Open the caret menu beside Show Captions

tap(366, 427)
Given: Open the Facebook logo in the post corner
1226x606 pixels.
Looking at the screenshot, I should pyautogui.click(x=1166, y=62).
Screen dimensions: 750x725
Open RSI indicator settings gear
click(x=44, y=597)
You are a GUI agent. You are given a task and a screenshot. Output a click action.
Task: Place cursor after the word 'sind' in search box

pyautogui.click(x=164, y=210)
...
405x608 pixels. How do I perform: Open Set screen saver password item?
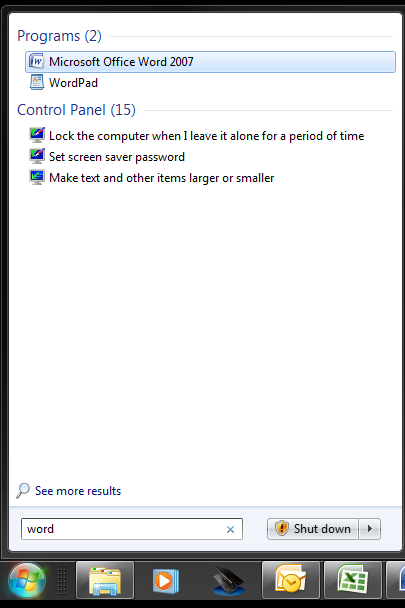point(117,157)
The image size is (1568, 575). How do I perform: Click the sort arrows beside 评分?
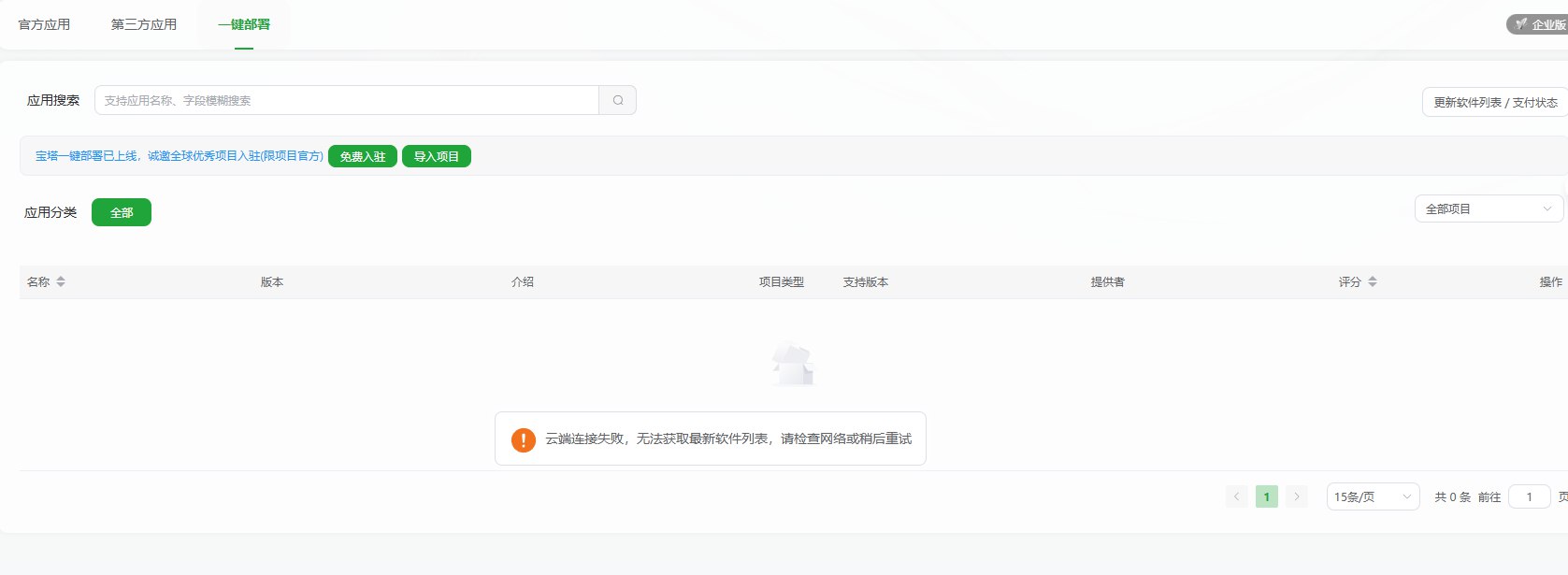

EXERCISE AIM: With pictures omitted, repeat the entries above word for word from the line holding "405x608 pixels. How" down to the line holding "The image size", keeping both of those lines.

COMPLETED EXERCISE:
405x608 pixels. How do I perform: Open Set screen saver password item?
point(117,157)
The image size is (1568, 575). How do I perform: Click the sort arrows beside 评分?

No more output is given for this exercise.